Eleanor, a La Cañada High School graduate and currently a political economics major at Pitzer College, made her first solo trip to Italy last week to mark the 15th anniversary of her brother’s death and the donation of his organs. Nicholas’ story continues to resonate with Italians, who refer to him as “piccolo Niccolo,” or “little Nicholas,” she said.

“Italians, they see Nicholas as their own child in some way,” Eleanor said. “They were just so shocked that a family that had been through something terrible would still want to give. They were so touched by it as a population that he hasn’t disappeared from their minds. Almost everyone over 30 still remembers what happened. When you say the name Nicholas Green, they know what you mean.”

So touched were the Italians, in fact, that there are schools, hospitals, streets and parks in Italy named after Nicholas Green. During her week-long stay, Eleanor conducted numerous interviews, including a 30-minute segment on one of Italy’s most-viewed talk shows.

“I have been back to Italy many times, but always with my family,” Eleanor said. “We used to go a lot more in the early days. But this is the first time I had to be fully prepared on my own. There is not a possibility to defer back to my parents [on a question], it was a lot more responsibility.”

Reg Green, who authored a book called “”The Nicholas Effect” and dedicates himself full-time to The Nicholas Green Foundation, joked that he expected there would a flood of marriage proposals in the wake of his daughter’s trip to Italy.

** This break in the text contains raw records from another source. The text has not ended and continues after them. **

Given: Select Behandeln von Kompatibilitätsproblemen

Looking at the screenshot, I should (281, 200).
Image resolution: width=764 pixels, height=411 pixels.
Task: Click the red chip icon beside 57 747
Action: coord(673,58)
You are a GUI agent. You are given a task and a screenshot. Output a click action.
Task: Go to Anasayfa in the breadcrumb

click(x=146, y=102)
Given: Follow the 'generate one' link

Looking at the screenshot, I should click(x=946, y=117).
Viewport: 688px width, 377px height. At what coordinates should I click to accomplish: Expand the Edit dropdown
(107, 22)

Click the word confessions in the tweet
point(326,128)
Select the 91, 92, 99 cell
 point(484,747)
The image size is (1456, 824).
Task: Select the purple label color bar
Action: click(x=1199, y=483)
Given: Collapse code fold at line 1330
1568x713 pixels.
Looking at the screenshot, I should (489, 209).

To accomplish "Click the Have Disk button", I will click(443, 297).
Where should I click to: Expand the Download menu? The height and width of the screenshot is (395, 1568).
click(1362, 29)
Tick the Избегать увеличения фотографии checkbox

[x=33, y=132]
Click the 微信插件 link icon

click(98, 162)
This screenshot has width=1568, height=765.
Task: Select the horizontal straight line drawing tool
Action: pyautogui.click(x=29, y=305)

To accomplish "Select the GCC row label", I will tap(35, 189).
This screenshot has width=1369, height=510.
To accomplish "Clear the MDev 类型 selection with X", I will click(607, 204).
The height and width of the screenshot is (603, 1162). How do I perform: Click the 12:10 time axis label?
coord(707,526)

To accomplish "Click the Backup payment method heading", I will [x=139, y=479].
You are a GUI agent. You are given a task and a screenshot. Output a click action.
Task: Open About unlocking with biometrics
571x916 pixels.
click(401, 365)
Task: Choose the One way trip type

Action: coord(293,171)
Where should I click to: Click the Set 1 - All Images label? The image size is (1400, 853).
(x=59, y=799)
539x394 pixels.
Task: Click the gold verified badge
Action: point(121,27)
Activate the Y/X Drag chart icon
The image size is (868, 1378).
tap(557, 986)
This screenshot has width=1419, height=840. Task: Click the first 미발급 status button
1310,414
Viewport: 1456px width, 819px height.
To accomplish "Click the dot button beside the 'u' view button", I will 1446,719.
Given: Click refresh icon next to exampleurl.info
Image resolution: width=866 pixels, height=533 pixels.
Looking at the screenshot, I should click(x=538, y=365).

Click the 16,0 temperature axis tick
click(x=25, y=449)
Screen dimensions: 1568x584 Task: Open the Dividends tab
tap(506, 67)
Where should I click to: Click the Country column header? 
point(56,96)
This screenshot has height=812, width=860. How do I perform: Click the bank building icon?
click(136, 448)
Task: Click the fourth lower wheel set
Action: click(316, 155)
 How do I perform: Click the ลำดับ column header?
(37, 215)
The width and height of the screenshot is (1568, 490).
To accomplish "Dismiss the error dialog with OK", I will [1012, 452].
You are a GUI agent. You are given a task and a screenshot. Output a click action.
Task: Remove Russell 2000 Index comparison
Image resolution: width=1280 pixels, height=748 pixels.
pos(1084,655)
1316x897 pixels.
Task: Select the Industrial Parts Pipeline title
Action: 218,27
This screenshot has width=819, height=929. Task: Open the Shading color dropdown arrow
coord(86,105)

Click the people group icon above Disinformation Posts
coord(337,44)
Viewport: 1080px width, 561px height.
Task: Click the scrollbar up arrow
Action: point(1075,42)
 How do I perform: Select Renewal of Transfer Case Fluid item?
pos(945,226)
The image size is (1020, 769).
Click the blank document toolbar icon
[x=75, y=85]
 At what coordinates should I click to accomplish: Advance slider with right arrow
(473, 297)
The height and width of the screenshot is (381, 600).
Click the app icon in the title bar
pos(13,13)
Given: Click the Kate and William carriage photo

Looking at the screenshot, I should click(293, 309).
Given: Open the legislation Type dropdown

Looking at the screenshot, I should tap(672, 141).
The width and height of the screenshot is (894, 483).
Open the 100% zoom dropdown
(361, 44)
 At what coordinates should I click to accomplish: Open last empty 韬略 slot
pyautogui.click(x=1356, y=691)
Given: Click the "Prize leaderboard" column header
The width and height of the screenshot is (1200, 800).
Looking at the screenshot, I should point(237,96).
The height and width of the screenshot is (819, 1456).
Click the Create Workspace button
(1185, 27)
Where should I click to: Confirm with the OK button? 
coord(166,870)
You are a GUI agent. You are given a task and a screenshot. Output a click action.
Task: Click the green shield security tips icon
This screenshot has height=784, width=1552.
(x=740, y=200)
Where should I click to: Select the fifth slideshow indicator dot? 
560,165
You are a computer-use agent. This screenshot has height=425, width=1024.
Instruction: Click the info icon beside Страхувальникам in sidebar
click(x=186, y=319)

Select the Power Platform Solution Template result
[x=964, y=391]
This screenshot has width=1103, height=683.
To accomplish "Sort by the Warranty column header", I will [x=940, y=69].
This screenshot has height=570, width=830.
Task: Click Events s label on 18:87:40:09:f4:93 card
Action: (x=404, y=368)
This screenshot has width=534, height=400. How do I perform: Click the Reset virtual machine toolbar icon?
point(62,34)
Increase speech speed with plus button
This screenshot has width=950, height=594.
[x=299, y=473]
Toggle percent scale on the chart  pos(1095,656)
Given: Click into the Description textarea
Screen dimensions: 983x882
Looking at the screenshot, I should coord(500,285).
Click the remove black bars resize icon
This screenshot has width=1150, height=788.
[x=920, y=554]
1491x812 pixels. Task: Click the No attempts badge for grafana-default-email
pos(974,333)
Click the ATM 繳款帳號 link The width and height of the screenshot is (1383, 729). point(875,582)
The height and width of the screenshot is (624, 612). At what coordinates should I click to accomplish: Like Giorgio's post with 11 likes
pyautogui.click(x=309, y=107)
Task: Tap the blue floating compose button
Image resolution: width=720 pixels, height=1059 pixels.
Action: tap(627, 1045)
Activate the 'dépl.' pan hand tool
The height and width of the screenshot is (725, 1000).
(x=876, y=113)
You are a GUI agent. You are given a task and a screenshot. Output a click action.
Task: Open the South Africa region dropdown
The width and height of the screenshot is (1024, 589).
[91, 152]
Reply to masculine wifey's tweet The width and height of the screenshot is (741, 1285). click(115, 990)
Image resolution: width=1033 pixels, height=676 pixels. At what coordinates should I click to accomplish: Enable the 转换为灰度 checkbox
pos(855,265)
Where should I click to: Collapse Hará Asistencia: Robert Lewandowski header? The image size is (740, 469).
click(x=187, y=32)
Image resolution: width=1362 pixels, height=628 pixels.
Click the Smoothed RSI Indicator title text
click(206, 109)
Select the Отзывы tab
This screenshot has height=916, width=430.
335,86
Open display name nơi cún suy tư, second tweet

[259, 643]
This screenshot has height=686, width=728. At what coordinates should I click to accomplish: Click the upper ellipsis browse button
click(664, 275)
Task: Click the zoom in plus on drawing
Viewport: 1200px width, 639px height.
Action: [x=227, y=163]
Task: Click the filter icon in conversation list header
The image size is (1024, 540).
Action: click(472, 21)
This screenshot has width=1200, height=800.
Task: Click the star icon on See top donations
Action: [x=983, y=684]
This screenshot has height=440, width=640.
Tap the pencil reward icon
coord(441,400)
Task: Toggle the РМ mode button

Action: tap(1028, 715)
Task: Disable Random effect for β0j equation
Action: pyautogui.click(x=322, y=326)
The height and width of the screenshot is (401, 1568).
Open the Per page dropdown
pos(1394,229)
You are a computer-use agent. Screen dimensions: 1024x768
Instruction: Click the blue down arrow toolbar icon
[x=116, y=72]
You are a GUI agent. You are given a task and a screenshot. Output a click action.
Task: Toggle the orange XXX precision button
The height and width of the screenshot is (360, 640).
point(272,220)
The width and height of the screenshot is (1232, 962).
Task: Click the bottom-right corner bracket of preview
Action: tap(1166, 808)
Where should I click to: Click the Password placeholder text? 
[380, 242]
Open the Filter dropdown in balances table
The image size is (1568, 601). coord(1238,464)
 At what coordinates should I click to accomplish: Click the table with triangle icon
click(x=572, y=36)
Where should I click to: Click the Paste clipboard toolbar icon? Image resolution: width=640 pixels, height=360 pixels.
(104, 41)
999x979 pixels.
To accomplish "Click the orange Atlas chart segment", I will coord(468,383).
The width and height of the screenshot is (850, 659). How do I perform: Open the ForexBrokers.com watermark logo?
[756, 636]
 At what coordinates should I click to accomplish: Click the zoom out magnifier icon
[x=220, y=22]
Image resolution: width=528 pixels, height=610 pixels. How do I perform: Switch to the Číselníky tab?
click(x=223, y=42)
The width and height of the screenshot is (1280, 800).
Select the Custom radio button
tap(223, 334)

“We are enormously proud of her to have gone alone and to carry the burden,” Reg said. “Everyone remarked on her poise. It is a tough audience. She went to three different cities...and she was constantly meeting new people and press.”

The work of the Green family has paid off. In 1994, the rate of organ donations in Italy was 4.2 per million inhabitants. Today, that number is 18 per million.

“I think that the thing that I have realized about this whole process is that when people do talk about organ donation, they come to realize it is what they do want,” Eleanor said. “But starting that conversation is something that almost never happens. People are afraid to talk about what will happen when they die...Starting that conversation and making it known to your family is the easiest way to increase donations. All that we hope to do by working at this is to make it something that people aren’t afraid to talk about.”